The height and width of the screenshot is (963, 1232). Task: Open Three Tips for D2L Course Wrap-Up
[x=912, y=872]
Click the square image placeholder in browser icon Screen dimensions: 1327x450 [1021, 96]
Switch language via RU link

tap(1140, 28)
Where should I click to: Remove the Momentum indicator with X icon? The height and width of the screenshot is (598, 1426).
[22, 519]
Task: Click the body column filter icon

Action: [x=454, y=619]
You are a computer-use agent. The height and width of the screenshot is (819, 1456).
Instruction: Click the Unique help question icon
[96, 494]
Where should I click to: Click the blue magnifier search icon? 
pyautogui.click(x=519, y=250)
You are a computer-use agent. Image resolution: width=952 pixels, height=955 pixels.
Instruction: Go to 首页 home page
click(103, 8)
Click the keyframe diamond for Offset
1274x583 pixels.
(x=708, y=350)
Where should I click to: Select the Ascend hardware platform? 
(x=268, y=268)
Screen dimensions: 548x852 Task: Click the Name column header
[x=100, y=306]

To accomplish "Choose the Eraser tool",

_ _ _ _ _

**Task objective**
Rewrite every line above as a numbered list, and skip the blank ones.

**Final answer**
1. The height and width of the screenshot is (963, 1232). Task: Open Three Tips for D2L Course Wrap-Up
2. [x=912, y=872]
3. Click the square image placeholder in browser icon Screen dimensions: 1327x450 [1021, 96]
4. Switch language via RU link
5. tap(1140, 28)
6. Where should I click to: Remove the Momentum indicator with X icon? The height and width of the screenshot is (598, 1426).
7. [22, 519]
8. Task: Click the body column filter icon
9. Action: [x=454, y=619]
10. You are a computer-use agent. The height and width of the screenshot is (819, 1456).
11. Instruction: Click the Unique help question icon
12. [96, 494]
13. Where should I click to: Click the blue magnifier search icon? 
14. pyautogui.click(x=519, y=250)
15. You are a computer-use agent. Image resolution: width=952 pixels, height=955 pixels.
16. Instruction: Go to 首页 home page
17. click(103, 8)
18. Click the keyframe diamond for Offset
19. 1274x583 pixels.
20. (x=708, y=350)
21. Where should I click to: Select the Ascend hardware platform? 
22. (x=268, y=268)
23. Screen dimensions: 548x852 Task: Click the Name column header
24. [x=100, y=306]
25. To accomplish "Choose the Eraser tool",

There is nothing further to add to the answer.